REQUIRED TASKS:
a - Answer these questions from the court opinion below, one answer per line, marked the same way:
(i) Which court decided the case?
(ii) What conviction is Tuckett appealing?
(iii) Who unlocked the door and let Tuckett in?
b - Retype the passage of the court opinion below between "Jan Graham, Atty." and "(1999). We affirm.", inclusive.
c - For each statement, say yes or no depending on whether the court opinion below agrees with it, and quote the words from the opinion that decide it:
(i) Judge Greenwood wrote the opinion.
(ii) Greg Alvey was staying with the Openshaws.
(iii) Tuckett left when Ardella asked him to.
Begin SOURCE TEXT
State v. Tuckett

13 P.3d 1060 (2000) 2000 UT App 295

STATE of Utah, Plaintiff and Appellee,
v.
Darren James TUCKETT, Defendant and Appellant.

No. 990734-CA.

Court of Appeals of Utah.

November 2, 2000.

Margaret P. Lindsay, Aldrich, Nelson, Weight & Esplin, Provo, for Appellant.

Jan Graham, Atty. Gen., and J. Frederic Voros, Jr., Asst. Atty. Gen., Salt Lake City, for Appellee.

Before GREENWOOD, P.J., and BENCH, THORNE, J.

OPINION

BENCH, Judge:

¶ 1 Appellant Darren James Tuckett appeals from a conviction of homicide by assault, a third degree felony, in violation of *1061 Utah Code Ann. § 76-5-209 (1999). We affirm.

BACKGROUND

¶ 2 On November 15, 1998, Tuckett went to see Greg Alvey, who was staying with the Openshaws. Tuckett began pounding on the kitchen door and yelling. Ardella Openshaw and her daughter, Cara, unlocked the door and let Tuckett in. Tuckett requested to speak to Alvey, but Ardella asked Tuckett to leave because she "could tell that he had been drinking or doping or something." Tuckett refused to leave.
End SOURCE TEXT
Begin ENTRIES
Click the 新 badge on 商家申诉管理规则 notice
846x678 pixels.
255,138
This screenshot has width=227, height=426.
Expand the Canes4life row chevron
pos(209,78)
End ENTRIES
RESULTS IN ORDER:
a -
(i) The Court of Appeals of Utah.
(ii) A conviction of homicide by assault, a third degree felony.
(iii) Ardella Openshaw and her daughter, Cara.

b -
Jan Graham, Atty. Gen., and J. Frederic Voros, Jr., Asst. Atty. Gen., Salt Lake City, for Appellee.

Before GREENWOOD, P.J., and BENCH, THORNE, J.

OPINION

BENCH, Judge:

¶ 1 Appellant Darren James Tuckett appeals from a conviction of homicide by assault, a third degree felony, in violation of *1061 Utah Code Ann. § 76-5-209 (1999). We affirm.

c -
(i) No: "BENCH, Judge:"
(ii) Yes: "Greg Alvey, who was staying with the Openshaws"
(iii) No: "Tuckett refused to leave."